Sets the size of the borderline between the overwater and underwater environments.

Arguments

  • float size - Waterline size.

float getWaterlineSize ( ) const#

Returns the current size of the borderline between the overwater and underwater environments.

Return value

Waterline size.

void setUnderwaterDofDistance ( float distance ) #

Sets the focal distance for the underwater DOF effect.

Arguments

  • float distance - Focal distance.

float getUnderwaterDofDistance ( ) const#

Returns the current focal distance for the underwater DOF effect.

Return value

Focal distance.

void setPlanarReflectionDistance ( float distance ) #

Sets the distance from the reflection viewport camera to the reflected object. This distance sums up to the distance from the camera to the reflective surface plus the distance from object to reflective surface.

Arguments

  • float distance - Distance, in units.

float getPlanarReflectionDistance ( ) const#

Returns the current distance from the reflection viewport camera to the reflected object. This distance sums up to the distance from the camera to the reflective surface plus the distance from object to reflective surface.

Return value

Distance, in units.

void setPlanarReflectionPivotOffset ( const Math::vec3& offset ) #

Sets the position of the reflection pivot point.

Arguments

  • const Math::vec3& offset - Pivot point offset.

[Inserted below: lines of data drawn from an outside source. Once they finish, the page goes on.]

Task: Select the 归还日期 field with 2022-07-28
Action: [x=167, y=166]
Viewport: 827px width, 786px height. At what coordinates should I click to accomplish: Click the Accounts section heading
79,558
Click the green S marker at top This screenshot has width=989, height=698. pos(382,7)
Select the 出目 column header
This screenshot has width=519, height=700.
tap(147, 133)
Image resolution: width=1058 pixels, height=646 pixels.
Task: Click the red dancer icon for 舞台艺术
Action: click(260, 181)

Math::vec3 getPlanarReflectionPivotOffset ( ) const#

Returns the current position of the reflection pivot point.

Return value

Pivot point offset.

void setReflectionRoughness ( float roughness ) #

Sets the environment reflection roughness of the water surface. This parameter helps to tweak reflections on the water surface relative to the environment.

Arguments

  • float roughness - Roughness value.

float getReflectionRoughness ( ) const#

Returns the current environment reflection roughness of the water surface. This parameter helps to tweak reflections on the water surface relative to the environment.

Return value

Roughness value.

void setReflectionOcclusion ( float occlusion ) #

Sets the occlusion factor for environment reflections on parts of the water surface with negative normals. Using this parameter enables simulation of reflection of waves on the water surface removing too bright areas on waves close to the horizon.

Arguments

  • float occlusion - Occlusion value. Minimum value is 0 - no occlusion. By the higher values, occlusion is performed for reflections on parts of the water surface with negative normals that have a certain slope. The higher the value, the less intensive reflections are on the surface parts with negative normals.

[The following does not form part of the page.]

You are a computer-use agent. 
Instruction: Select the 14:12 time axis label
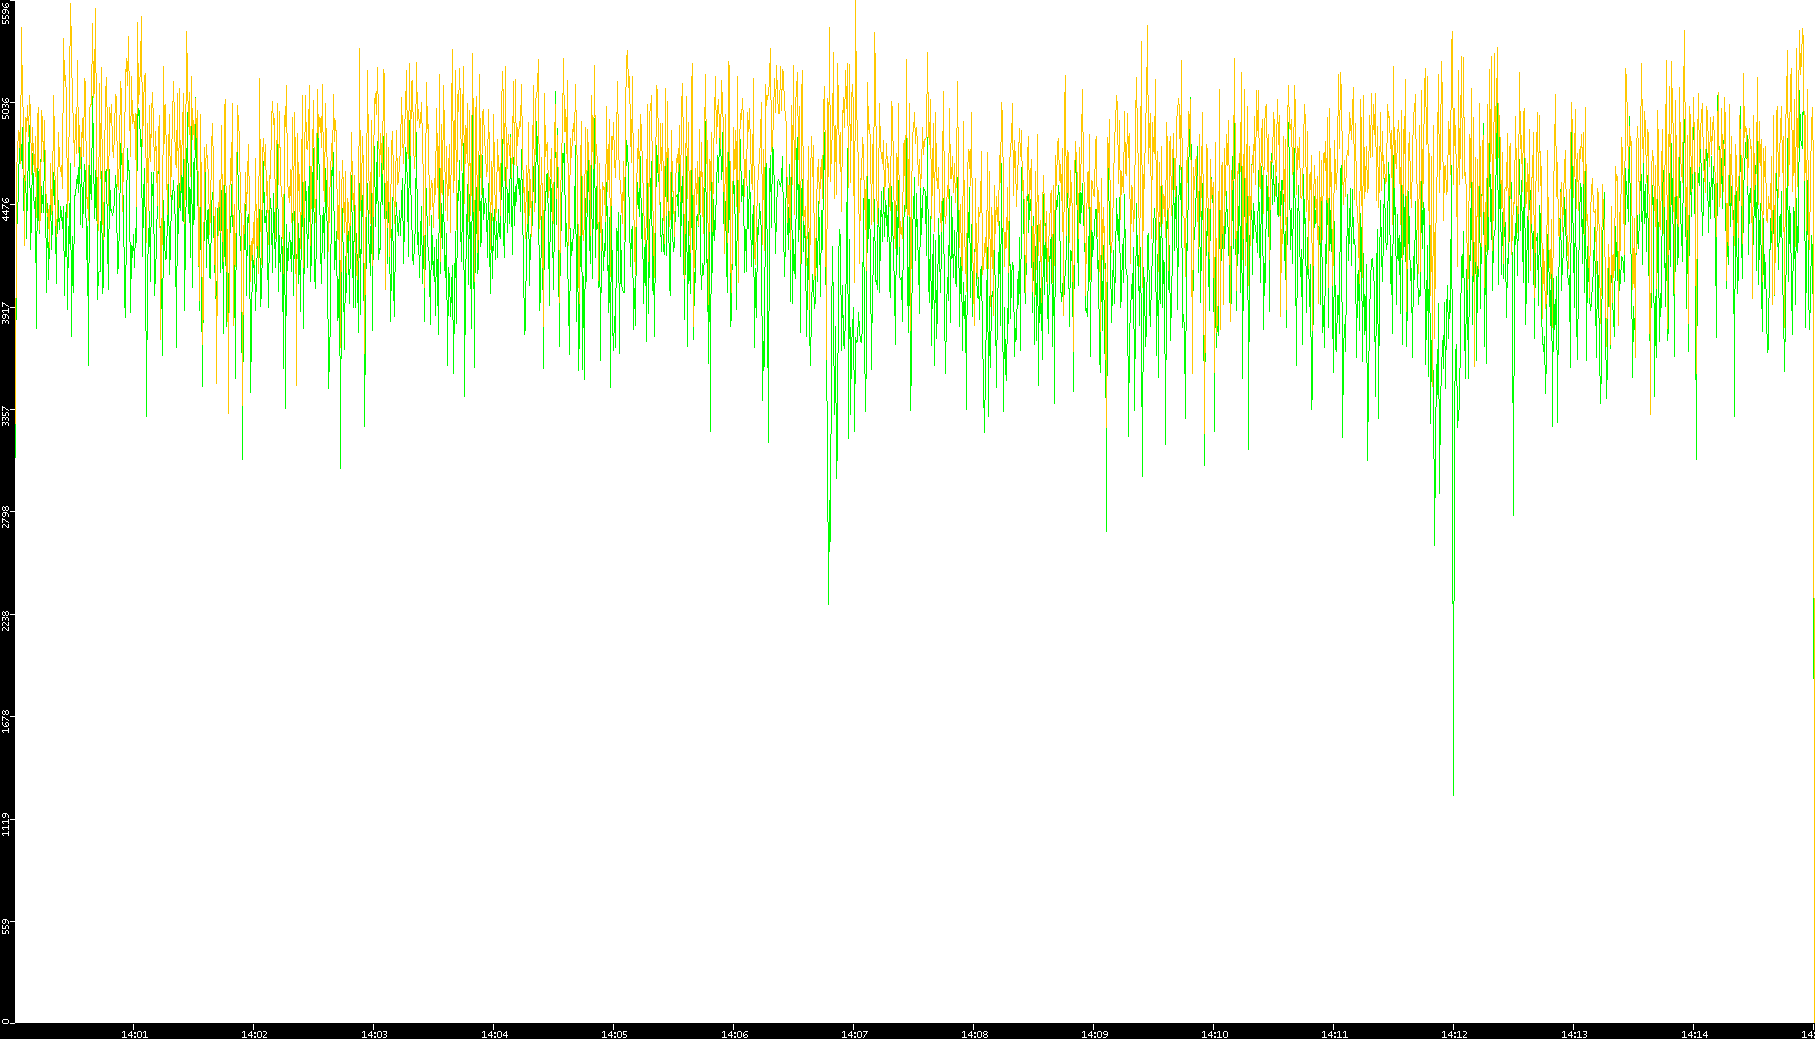1454,1034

float getReflectionOcclusion ( ) const#

Returns the current occlusion factor for environment reflections on parts of the water surface with negative normals. Using this parameter enables simulation of reflection of waves on the water surface removing too bright areas on waves close to the horizon.

Return value

Occlusion value.

void setReflectionOcclusionSlope ( float slope ) #

Sets the slope of negative normals of the water surface, at which occlusion is performed for wave reflections.

Arguments

  • float slope - Slope value.

float getReflectionOcclusionSlope ( ) const#

Returns the current slope of negative normals of the water surface, at which occlusion is performed for wave reflections.

Return value

Slope value.

void setCausticsTexturePath ( const char * path ) #

Sets the path to the 3D Caustic texture which determines the pattern of light rays refracted by the water surface. The texture is 1-channeled: R value defines the caustics pattern.

Arguments

  • const char * path - Path to the texture.

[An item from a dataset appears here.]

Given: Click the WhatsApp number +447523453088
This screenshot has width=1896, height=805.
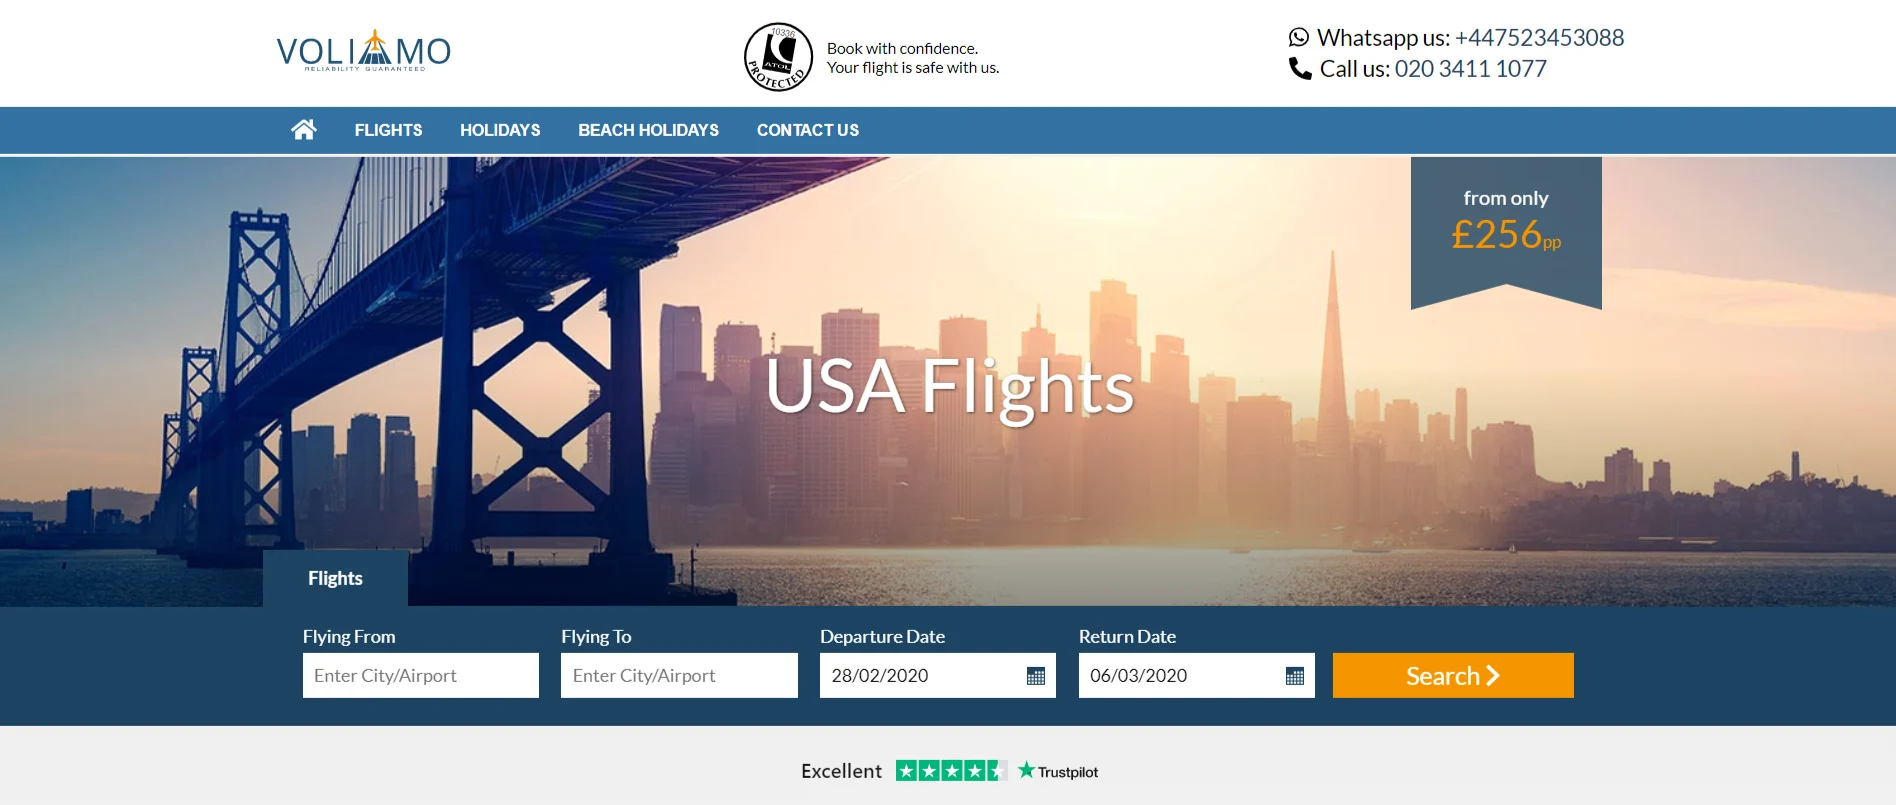Looking at the screenshot, I should [1539, 37].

const char * getCausticsTexturePath ( ) const#

Returns the current path to the 3D Caustic texture which determines the pattern of light rays refracted by the water surface.

Return value

Path to the texture.

void setCausticUVTransform ( const Math::vec4& transform ) #

Sets the UV Transform coordinates for the caustic texture.

Arguments

  • const Math::vec4& transform - Transform coordinates.

Math::vec4 getCausticUVTransform ( ) const#

Returns the current UV Transform coordinates for the caustic texture.

Return value

Transform coordinates.

void setCausticDistanceFade ( float fade ) #

Sets the distance from the water surface downwards, at which light shapes fade.

Arguments

  • float fade - Distance, in units.

float getCausticDistanceFade ( ) const#

Returns the current distance from the water surface downwards, at which light shapes fade.

Return value

Distance, in units.

void setCausticAnimationSpeed ( float speed ) #

Sets the movement speed of the light patterns.

Arguments

  • float speed - Speed value.

float getCausticAnimationSpeed ( ) const#

Returns the current movement speed of the light patterns.

Return value

Speed value.

void setCausticBrightness ( float brightness ) #

Sets the brightness of the light shapes.

Arguments

  • float brightness - Brightness value.

float getCausticBrightness ( ) const#

Returns the current brightness of the light shapes.

Return value

Brightness value.

void setFieldShorelineLUTTexturePath ( const char * path ) #

Sets the path to the LUT texture used for shoreline wetness effect.

Arguments

  • const char * path - Path to the texture.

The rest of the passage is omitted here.